Cybersecurity firm Coinspect is investigating a weak seed-generation vulnerability involving a mobile crypto wallet built with JavaScript, React Native and Expo. The affected software has not been publicly named, but Coinspect said the wallet has supported EVM chains, Bitcoin and other networks since 2018.
According to Coinspect, the issue centers on how the wallet generates recovery phrases. If seed generation lacks sufficient entropy, attackers may be able to narrow the search space and compromise funds tied to wallets created through the affected application.
To wallet developers:
We are investigating weak seed generation associated with a wallet supporting EVM, Bitcoin, and other chains since 2018.

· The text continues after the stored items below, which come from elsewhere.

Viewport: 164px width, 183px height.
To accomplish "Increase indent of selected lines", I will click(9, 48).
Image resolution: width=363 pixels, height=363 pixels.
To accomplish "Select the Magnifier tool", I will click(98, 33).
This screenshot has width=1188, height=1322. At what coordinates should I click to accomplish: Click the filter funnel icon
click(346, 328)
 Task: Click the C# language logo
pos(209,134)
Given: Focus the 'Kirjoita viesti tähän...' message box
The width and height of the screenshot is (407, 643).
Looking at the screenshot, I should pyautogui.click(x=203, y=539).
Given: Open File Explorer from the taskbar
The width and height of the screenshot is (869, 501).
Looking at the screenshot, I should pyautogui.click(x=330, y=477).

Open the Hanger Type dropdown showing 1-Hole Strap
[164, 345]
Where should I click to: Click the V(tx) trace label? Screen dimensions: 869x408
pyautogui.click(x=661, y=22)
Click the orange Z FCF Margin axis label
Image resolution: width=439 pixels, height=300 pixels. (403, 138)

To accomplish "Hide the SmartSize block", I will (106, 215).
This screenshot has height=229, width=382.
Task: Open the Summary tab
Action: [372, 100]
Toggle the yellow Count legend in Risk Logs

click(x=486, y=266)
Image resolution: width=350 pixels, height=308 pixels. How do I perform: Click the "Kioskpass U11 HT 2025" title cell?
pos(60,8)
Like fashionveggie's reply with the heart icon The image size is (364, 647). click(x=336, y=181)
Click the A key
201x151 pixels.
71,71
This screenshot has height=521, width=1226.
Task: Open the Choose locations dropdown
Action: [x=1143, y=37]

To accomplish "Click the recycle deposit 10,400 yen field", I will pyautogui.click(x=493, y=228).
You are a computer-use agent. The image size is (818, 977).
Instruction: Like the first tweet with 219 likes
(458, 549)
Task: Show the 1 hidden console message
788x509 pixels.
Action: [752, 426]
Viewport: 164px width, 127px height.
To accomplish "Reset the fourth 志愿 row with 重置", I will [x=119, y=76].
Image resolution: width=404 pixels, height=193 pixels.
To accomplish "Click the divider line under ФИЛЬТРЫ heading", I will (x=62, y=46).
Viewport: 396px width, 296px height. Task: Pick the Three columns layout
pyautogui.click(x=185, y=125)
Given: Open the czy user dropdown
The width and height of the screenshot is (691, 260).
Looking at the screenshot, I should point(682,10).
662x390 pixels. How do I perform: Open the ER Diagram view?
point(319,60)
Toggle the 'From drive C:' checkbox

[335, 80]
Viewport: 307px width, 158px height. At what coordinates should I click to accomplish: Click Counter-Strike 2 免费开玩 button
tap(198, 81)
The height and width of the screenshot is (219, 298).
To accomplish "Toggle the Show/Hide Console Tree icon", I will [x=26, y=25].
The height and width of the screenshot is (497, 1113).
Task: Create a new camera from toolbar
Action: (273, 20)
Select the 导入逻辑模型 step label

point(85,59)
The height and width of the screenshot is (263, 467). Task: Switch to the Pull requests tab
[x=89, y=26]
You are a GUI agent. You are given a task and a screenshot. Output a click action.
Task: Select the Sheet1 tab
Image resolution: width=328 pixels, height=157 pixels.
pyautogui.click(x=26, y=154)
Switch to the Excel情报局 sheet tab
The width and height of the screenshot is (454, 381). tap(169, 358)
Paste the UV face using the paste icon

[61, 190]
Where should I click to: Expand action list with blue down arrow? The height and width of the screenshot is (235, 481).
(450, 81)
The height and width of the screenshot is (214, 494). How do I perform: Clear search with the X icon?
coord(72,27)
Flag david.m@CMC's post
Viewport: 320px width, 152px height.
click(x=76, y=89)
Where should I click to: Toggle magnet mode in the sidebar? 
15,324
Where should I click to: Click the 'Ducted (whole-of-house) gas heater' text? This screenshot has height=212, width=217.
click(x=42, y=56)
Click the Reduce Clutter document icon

Evidence points to a JavaScript/React Native/Expo mobile wallet.
It does not appear to be a widely used wallet, based on observed… pic.twitter.com/SK6fAUA1NM
— Coinspect Security (@coinspect) June 19, 2026
Investigation Focuses on a Specific Mobile Stack
Coinspect said the suspected vulnerability involves a JavaScript, React Native and Expo-based wallet implementation. That stack is commonly used for cross-platform mobile apps, but randomness generation must be handled carefully when recovery phrases or private keys are created.
The firm’s initial review suggests the issue likely sits in a lesser-used or closed-source wallet, rather than a major industry-standard application. However, Coinspect has not yet released the wallet’s name or a public list of affected and unaffected products.
The warning is especially relevant for smaller or legacy mobile wallets matching the technical profile. Coinspect has urged developers maintaining wallets built with the same stack to contact the firm and verify whether their implementation could be exposed.
The risk is serious because recovery phrases are the root of wallet control. If a phrase was generated with weak randomness, funds could be vulnerable even without phishing, malware or user error.
Structural Wallet Risk Differs From Phishing
The investigation fits into a broader pattern of wallet-security concerns, but this case is different from seed-stealing scams. Fake wallet apps and phishing tools trick users into entering recovery phrases; a weak seed-generation flaw would mean the phrase may have been unsafe from the moment it was created.
That makes the potential issue more difficult for users to evaluate. Without knowing the affected wallet, users cannot easily determine whether their recovery phrase was generated under unsafe conditions.
At present, Coinspect has not disclosed the scale of affected users, the exact software name or the number of compromised wallets. The firm also has not published a final technical report or remediation checklist.
Until more details are available, the safest interpretation is limited but important: Coinspect is investigating a suspected entropy flaw in a mobile wallet implementation, and developers using the relevant stack should verify their code. The next critical update will be the identification of the affected wallet or a clear safe-wallet exclusion list.